Tim Rieser is a senior aide to Senator Peter Welch. Rieser previously worked for Senator Patrick Leahy for 37 years. He has been noted as one "of the most powerful staffers in Congress presiding over U.S. foreign policy and U.S. foreign assistance."

In 2015 he was listed as number 22 of Politico 50 - a "Guide to the Thinkers, Doers and Visionaries Transforming American Politics".

==Education==
Rieser graduated from Dartmouth College in 1976 and from Antioch School of Law, now the University of the District of Columbia David A. Clarke School of Law, in 1979.

==Political career==
Rieser is a former public defender from Vermont. He has worked for Leahy since 1985. Since 1989 he has served as the Democratic Clerk for the Appropriations Subcommittee on State and Foreign Operations.
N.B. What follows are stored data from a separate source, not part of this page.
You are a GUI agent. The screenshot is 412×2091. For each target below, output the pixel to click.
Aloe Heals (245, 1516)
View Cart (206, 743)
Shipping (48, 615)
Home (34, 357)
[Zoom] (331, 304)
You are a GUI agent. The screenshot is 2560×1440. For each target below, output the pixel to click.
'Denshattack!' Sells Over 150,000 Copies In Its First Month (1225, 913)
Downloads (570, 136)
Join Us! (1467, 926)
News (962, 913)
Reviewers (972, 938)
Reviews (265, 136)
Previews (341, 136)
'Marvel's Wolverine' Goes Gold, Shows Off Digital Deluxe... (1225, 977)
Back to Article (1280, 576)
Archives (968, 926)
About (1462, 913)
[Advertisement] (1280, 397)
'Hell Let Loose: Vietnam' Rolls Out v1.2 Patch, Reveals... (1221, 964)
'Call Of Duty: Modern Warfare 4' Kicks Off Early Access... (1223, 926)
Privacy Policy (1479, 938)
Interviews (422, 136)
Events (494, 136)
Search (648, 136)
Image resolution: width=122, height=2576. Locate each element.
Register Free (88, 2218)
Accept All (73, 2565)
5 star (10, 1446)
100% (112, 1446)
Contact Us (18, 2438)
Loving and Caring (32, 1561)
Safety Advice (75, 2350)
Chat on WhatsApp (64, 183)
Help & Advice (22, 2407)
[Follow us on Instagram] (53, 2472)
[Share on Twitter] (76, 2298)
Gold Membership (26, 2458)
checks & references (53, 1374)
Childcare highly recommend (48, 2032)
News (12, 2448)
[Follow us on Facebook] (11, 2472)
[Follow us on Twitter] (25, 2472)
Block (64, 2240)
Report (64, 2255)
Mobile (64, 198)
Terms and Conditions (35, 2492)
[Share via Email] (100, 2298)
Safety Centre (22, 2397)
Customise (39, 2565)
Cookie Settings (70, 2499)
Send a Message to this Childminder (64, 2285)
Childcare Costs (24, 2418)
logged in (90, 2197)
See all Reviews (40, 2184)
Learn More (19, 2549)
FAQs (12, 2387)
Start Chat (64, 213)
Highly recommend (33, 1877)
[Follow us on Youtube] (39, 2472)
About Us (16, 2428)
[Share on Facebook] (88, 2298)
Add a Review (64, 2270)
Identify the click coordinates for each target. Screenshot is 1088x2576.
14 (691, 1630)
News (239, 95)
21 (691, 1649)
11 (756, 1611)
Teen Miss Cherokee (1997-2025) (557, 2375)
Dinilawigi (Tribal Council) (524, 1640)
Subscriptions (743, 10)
Rieser was one of the architects of a 1992 law with the International Campaign to Ban Landmines to ban the usage of landmines.

Rieser also helped draft the 1998 Leahy Law which bans the United States from providing military assistance to foreign armies that violate human rights without being held to account. In 2014, Guatemalan President Otto Pérez made international news by attacking Rieser publicly for aid restrictions.

Rieser was influential in opening U.S. policy toward Cuba and played a "significant role" in getting USAID contractor Alan Gross released from prison in Cuba.